##### EXTRACT
However, a recent observation by ESA’s Planck satellite has uncovered small variations in the cosmic microwave background (CMB) temperature. These satellite readings differ from the proposed model by about four percent.

4. Plasma Universe Theory

plasma

Our current understanding of the Universe is mostly influenced by gravity, specifically Einstein’s General Theory of Relativity, through which cosmologists explain the nature of the Universe. Coincidentally, just like most other things, an alternative to gravity has also been entertained by scientists over the years.

The plasma cosmology (or plasma universe theory) speculates that electromagnetic forces and plasma play a much more important role in the Universe than gravity.

Although the approach has many different flavors, the basic idea remains the same: every astronomical body, including the sun, stars, and galaxies, results from some electrical process.

The first prominent plasma universe theory was proposed by Nobel laureate Hannes Alfvén in the 1960s. He was later joined by Swedish theoretical physicist Oskar Klein to develop the Alfvén–Klein model .

The model is built around the assumption that the Universe sustains equal amounts of matter and antimatter (that’s not the case according to modern particle physics). The boundaries of these two regions are marked with cosmic electromagnetic fields. And thus, interactions between the two would produce plasma, which Alfvén named ‘ambiplasma.’

According to the theory, such plasma would form large sections of matter and antimatter throughout the Universe. Furthermore, it theorized that our current location in the cosmos must be in a section where the matter is much more abundant than the antimatter – hence solving the matter-antimatter asymmetry problem.

Read:  Could Life Form In a Two-Dimensional Universe?

3. Slow Freeze Theory

CMB timeline

Decades of mathematical modeling and research have led cosmologists to a valid conclusion that our Universe started from a single point of infinite density and temperature called the singularity. The subsequent expansion of the cosmos allowed it to cool, which led to the formation of galaxies, stars, and other astronomical objects.

However, as we know, the standard Big Bang model has not gone unchallenged, and one such challenging theory was proposed by Christof Wetterich, a professor at Germany’s Heidelberg University.

Wetterich argued that the Universe we know today might have actually started as cold and sparse, awakened from a long freeze. Over time, the fundamental particles in the early Universe became heavier while the gravitational constant decreased.

Furthermore, he explained that if masses of the particles have been increasing, radiation from the early Universe could make space appear hotter and move away from each other even if it wasn’t the case.
##########
▸ GOAL:
Continue the piece on alternative theories of the universe from the point where it stops.
##### DATASET CONTENT
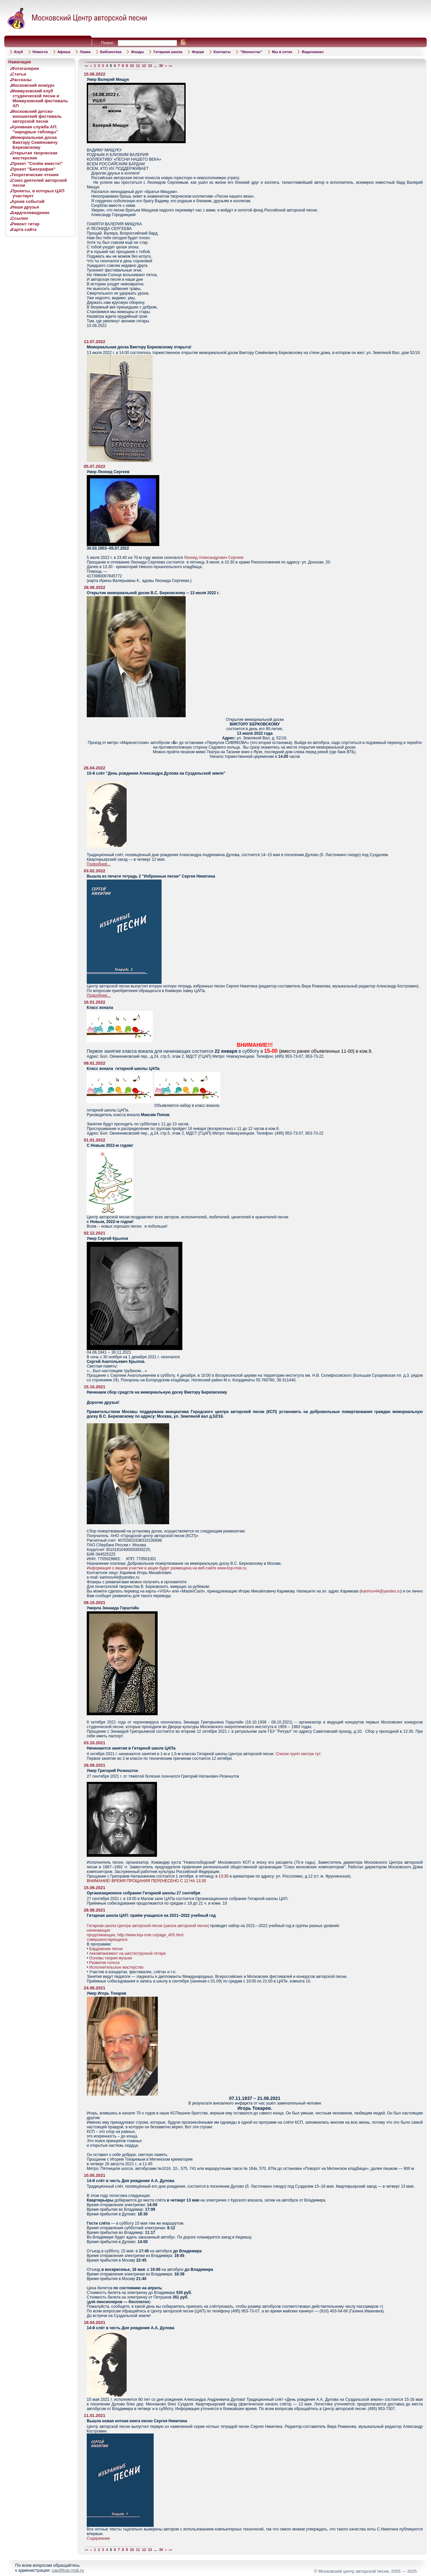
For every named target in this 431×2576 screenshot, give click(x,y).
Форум (198, 52)
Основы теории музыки (110, 1958)
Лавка (85, 52)
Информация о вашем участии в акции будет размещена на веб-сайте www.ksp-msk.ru (166, 1568)
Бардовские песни (106, 1949)
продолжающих (101, 1935)
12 (144, 66)
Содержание (98, 2538)
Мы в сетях (282, 52)
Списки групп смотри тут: (299, 1754)
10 (132, 66)
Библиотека (111, 52)
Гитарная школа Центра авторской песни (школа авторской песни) (148, 1925)
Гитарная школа (167, 52)
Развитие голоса (104, 1962)
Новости (40, 52)
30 (161, 66)
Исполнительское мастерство (116, 1967)
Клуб (18, 52)
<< (86, 66)
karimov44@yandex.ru (380, 1591)
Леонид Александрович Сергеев (213, 557)
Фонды (137, 52)
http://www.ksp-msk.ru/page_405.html (150, 1935)
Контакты (222, 52)
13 (150, 66)
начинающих (98, 1930)
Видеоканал (312, 52)
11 (138, 66)
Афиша (64, 52)
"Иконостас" (251, 52)
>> (170, 66)
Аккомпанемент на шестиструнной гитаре (127, 1953)
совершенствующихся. (107, 1939)
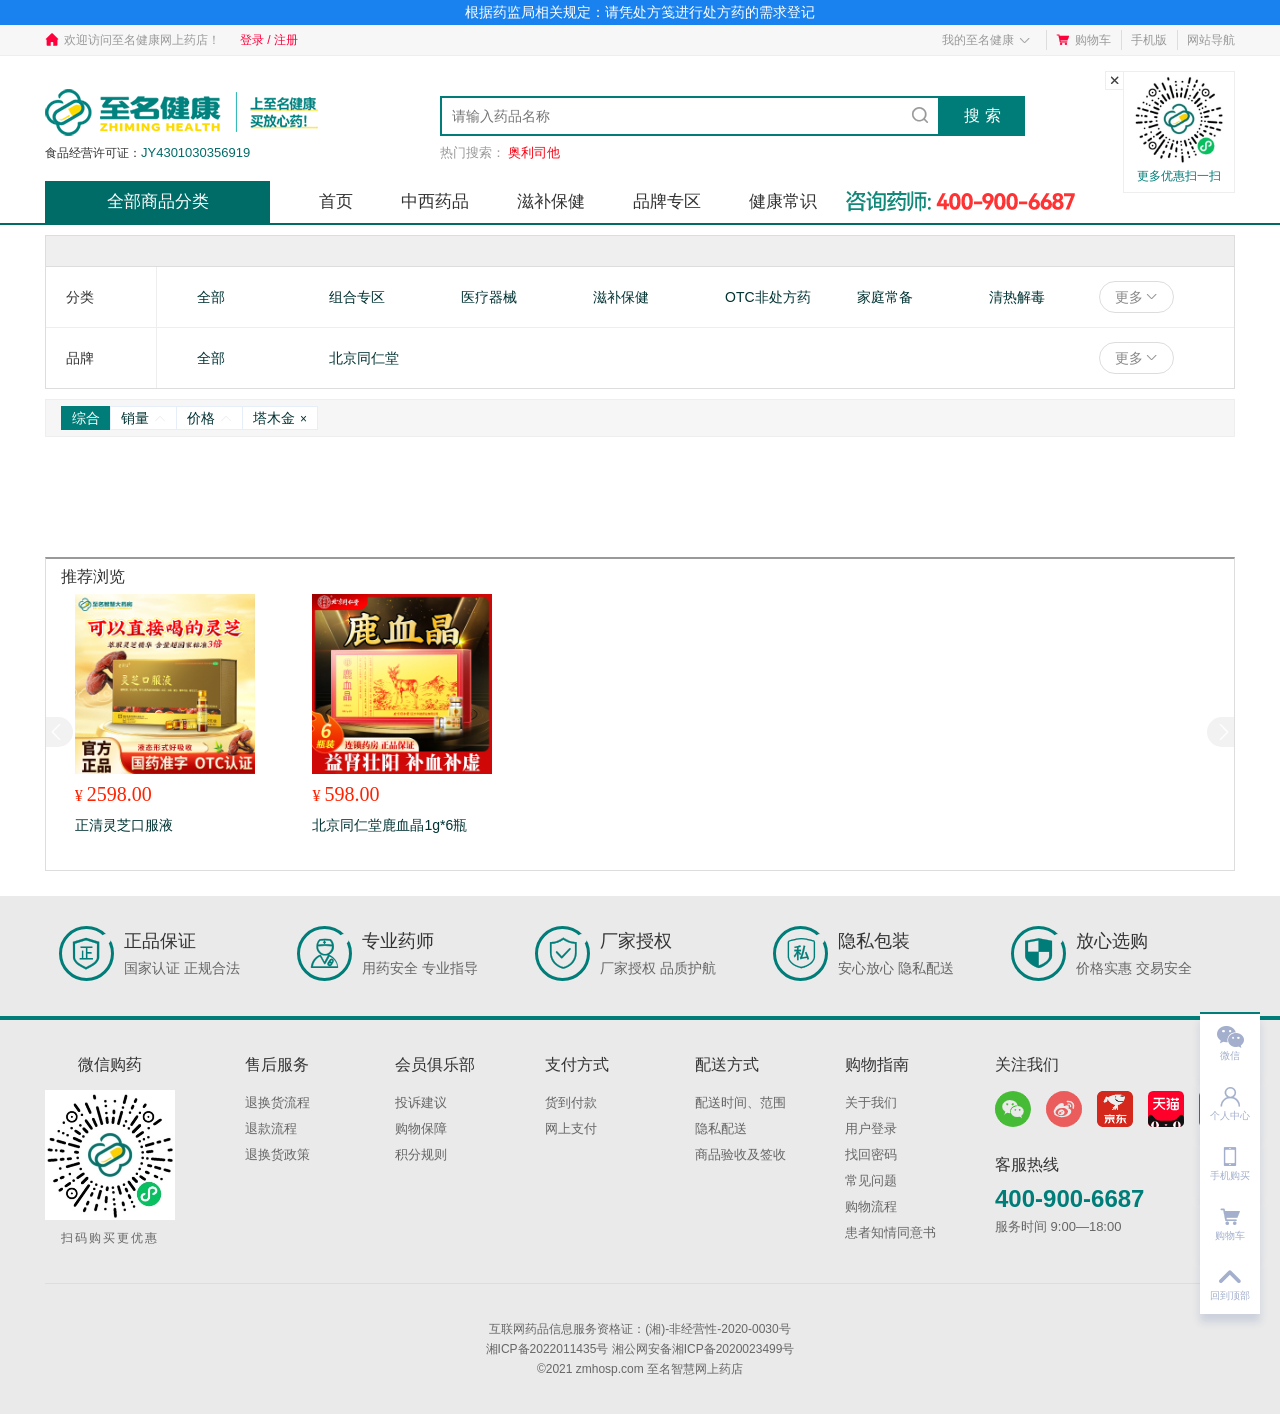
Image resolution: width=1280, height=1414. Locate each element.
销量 (143, 418)
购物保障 (421, 1128)
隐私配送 (721, 1128)
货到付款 (571, 1102)
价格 (209, 418)
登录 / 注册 (269, 40)
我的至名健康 (986, 40)
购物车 (1083, 40)
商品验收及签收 (740, 1154)
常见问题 (871, 1180)
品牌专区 (667, 201)
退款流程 (271, 1128)
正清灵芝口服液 (124, 825)
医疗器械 (489, 297)
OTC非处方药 (768, 297)
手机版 (1149, 40)
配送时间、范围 (740, 1102)
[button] (1220, 732)
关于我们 (871, 1102)
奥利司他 (534, 152)
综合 (86, 418)
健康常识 (783, 201)
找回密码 (871, 1154)
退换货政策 (277, 1154)
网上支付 (571, 1128)
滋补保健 (551, 201)
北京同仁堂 (364, 358)
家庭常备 (885, 297)
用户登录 (871, 1128)
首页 (336, 201)
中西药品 (435, 201)
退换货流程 (277, 1102)
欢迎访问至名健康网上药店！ (132, 40)
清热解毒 (1017, 297)
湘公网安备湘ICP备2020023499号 (703, 1349)
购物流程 (871, 1206)
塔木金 (280, 418)
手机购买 (1230, 1157)
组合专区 (357, 297)
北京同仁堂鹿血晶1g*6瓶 (389, 825)
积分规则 (421, 1154)
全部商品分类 (158, 201)
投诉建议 (421, 1102)
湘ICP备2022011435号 (547, 1349)
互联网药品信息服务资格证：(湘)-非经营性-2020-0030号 (639, 1329)
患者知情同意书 (890, 1232)
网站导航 (1211, 40)
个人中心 (1230, 1097)
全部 (211, 297)
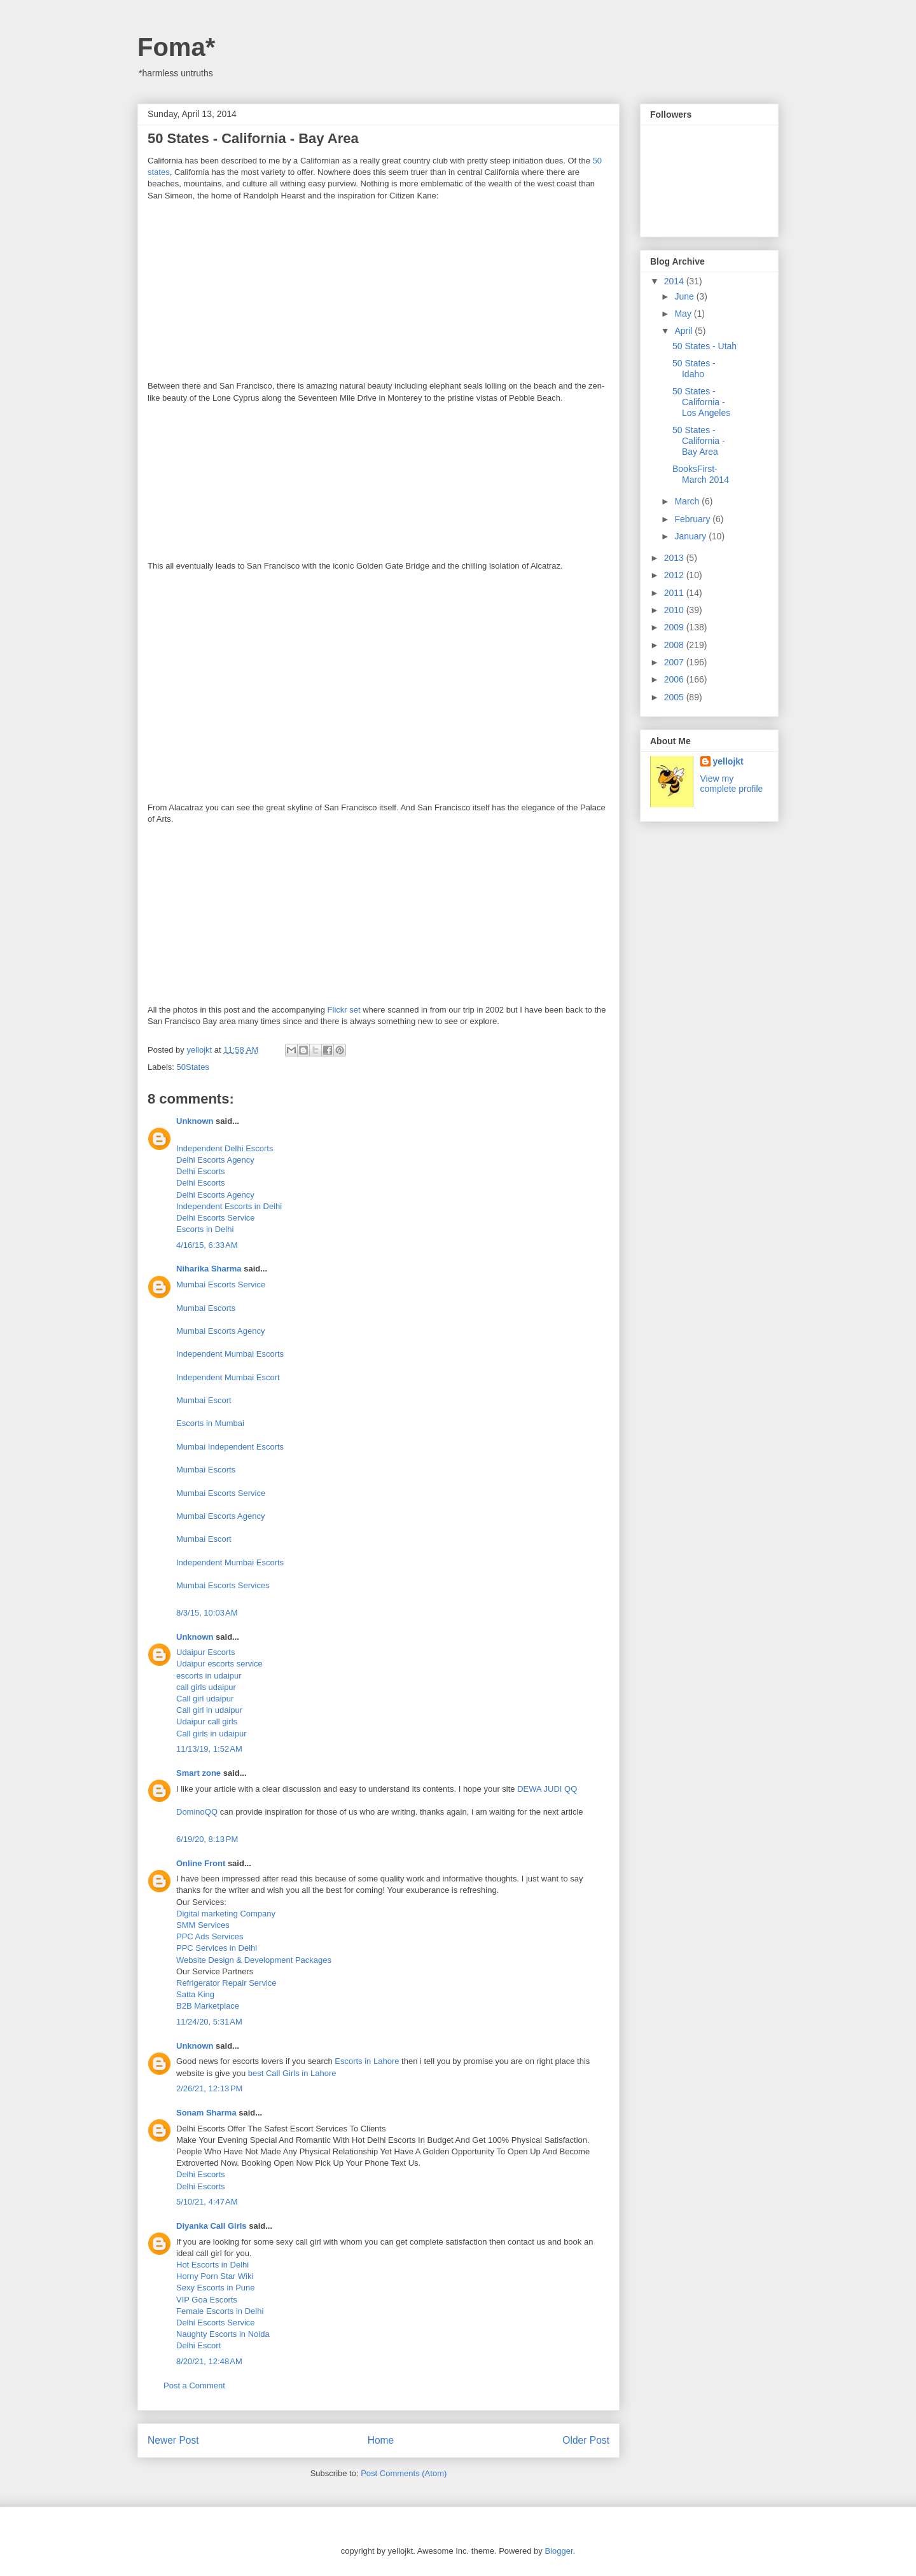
##########
▸ RESPONSE TO THE EXERCISE:
The basic idea of Wetterich’s Slow Freeze cosmic model is that the Universe has no beginning and no future. Instead of a hot Big Bang, the theory advocates for a cold and slowly evolving Universe.

According to Wetterich, the theory explains density fluctuations in the early Universe (primordial fluctuations) and why our current cosmos is dominated by dark energy.

Read: All Interesting Facts About Black Holes and White Holes

2. Hindu Cosmology

Religion and science have been the best of enemies since at least the time of Copernicus and Galileo. There is perhaps no room for science when we talk about religion and vice-versa. However, there is one religion whose cosmological beliefs sit well with the current model of the Universe.

Creation theories in Hindu mythology are widely considered one of the most ancient and significant of all other religious counterparts.

Over the years, prominent physicists and cosmologists, including Carl Sagan and Niels Bohr, have admired Hindu cosmological beliefs for its close similarity with the timelines in the standard cosmological model of the Universe.

According to Hindu mythology, the Universe follows an infinite cyclic model. It means that our current Universe will be replaced by an endless number of universes. Each iteration of the Universe is divided into two phases, ‘Kalpa’ (or the day of Brahma) and ‘pralaya’ (the night of Brahma), and each is 4.32 billion years long.

According to Hindu mythology, the age of the Universe (8.64 billion years) is more than the currently estimated age of the solar system.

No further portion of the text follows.